La condizione (13) determina implicitamente lo sforzo che il singolo lavoratore trova ottimale e ci dice che
lo sforzo effettivo viene scelto in maniera che la disutilità marginale di un’unità aggiuntiva di sforzo sia pari
al beneficio che ne trae al margine, beneficio marginale che è pari alla differenza fra il salario netto e il
sussidio di disoccupazione.

La condizione (11) permette di ottener la relazione fra sussidi di disoccupazione ed impegno nella ricerca di
lavoro. La (11) ci dice che un incremento nella generosità del sussidio (un incremento di b) provoca
necessariamente una riduzione dello sforzo: infatti se b aumenta il lato destro della (13) si riduce ed allora
𝜙 ′ (𝑠) dovrà necessariamente ridursi. Poiché abbiamo che 𝜙 ′′ (𝑠) > 0 allora, affinché 𝜙 ′ (𝑠) si riduca è
necessario che s stesso si riduca. Ecco quindi che questo modello mostra come all’aumentare dei sussidi di
disoccupazione lo sforzo impiegato nella ricerca di lavoro si riduce e, parimenti, si riducono le probabilità di
trovare lavoro e, più in generale, aumenta la durata media della disoccupazione.

Alla base di questo risultato vi il meccanismo per cui, all’aumentare dei sussidi, si riduce il vantaggio legato
al trovare un impiego e quindi, si riducono gli incentivi a mettere molto impegno nella ricerca di lavoro.

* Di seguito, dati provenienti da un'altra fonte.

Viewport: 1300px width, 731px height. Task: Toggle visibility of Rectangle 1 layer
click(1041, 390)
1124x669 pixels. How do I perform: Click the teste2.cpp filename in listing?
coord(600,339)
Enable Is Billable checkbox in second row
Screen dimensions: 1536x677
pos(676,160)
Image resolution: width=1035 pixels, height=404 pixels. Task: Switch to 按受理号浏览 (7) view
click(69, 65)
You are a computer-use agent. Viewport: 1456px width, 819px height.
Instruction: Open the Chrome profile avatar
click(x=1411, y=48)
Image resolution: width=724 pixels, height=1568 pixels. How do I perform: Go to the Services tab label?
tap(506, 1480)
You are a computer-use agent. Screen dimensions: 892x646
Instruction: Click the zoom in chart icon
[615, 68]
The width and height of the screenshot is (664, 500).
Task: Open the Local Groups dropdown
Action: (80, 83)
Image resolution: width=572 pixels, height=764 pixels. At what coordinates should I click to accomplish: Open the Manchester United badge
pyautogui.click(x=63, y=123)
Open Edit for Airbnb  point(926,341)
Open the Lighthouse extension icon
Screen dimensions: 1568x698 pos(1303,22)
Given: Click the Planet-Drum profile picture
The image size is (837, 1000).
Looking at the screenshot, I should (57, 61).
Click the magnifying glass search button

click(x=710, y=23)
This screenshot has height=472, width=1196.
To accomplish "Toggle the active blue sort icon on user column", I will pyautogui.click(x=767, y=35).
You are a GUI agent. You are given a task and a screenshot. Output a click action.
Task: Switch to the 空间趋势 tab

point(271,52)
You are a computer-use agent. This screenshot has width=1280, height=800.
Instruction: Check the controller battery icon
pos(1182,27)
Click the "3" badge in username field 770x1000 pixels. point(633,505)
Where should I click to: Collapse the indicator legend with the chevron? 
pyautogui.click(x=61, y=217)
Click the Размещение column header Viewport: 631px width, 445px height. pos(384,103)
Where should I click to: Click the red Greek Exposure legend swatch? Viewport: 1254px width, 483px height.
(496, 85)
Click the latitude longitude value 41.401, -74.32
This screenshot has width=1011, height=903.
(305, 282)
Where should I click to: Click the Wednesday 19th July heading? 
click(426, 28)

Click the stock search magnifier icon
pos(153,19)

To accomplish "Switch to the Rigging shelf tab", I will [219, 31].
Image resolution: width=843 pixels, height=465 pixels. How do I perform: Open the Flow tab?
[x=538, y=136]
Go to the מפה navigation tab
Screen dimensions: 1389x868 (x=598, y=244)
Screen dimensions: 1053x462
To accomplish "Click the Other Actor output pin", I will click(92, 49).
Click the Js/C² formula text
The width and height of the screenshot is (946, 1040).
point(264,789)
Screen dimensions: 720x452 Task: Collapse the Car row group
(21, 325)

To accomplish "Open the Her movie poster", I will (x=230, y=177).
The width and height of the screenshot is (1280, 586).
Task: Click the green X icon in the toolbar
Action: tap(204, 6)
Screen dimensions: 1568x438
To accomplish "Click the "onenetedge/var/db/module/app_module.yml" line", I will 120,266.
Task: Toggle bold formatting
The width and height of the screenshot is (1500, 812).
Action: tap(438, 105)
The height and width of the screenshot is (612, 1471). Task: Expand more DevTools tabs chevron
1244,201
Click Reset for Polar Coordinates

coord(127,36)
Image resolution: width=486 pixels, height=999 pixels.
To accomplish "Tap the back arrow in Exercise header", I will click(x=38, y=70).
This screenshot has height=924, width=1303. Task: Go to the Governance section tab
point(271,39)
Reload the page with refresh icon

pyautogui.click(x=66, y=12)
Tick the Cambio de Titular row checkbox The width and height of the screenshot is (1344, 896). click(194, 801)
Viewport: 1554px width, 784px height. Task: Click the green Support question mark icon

I risultati di questo modello mettono ulteriormente in luce alcuni degli effetti collaterali dei sussidi di
disoccupazione, effetti che anche in questo caso non sembrano portare beneficio al sistema economico: in
particolare abbiamo appena mostrato che essi riducono l’impegno nella ricerca di lavoro e incrementano
quindi la durata media della disoccupazione

Si noti infine che questo modello inserisce fra le componenti del sistema economico anche la tassazione sul
lavoro. Tuttavia, nella trattazione che abbiamo svolto, questa componente non ha alcun ruolo: questo
elemento è stato comunque mantenuto nel modello poiché, qualora si volesse analizzare come
determinare il livello ottimo dei sussidi, occorrerebbe tener presente che un aumento dei sussidi provoca in
genere una maggiore spesa per lo stato ed è quindi possibile che vi sia anche un aumento della tassazione:
ne consegue che nelle analisi che mirano a determinare qual è il livello di sussidi ottimale occorre tener
presente che il livello di tassazione è a sua volta influenzato dal livello stesso del sussidio. Un analisi di
questo genere va comunque oltre gli obiettivi della presente analisi.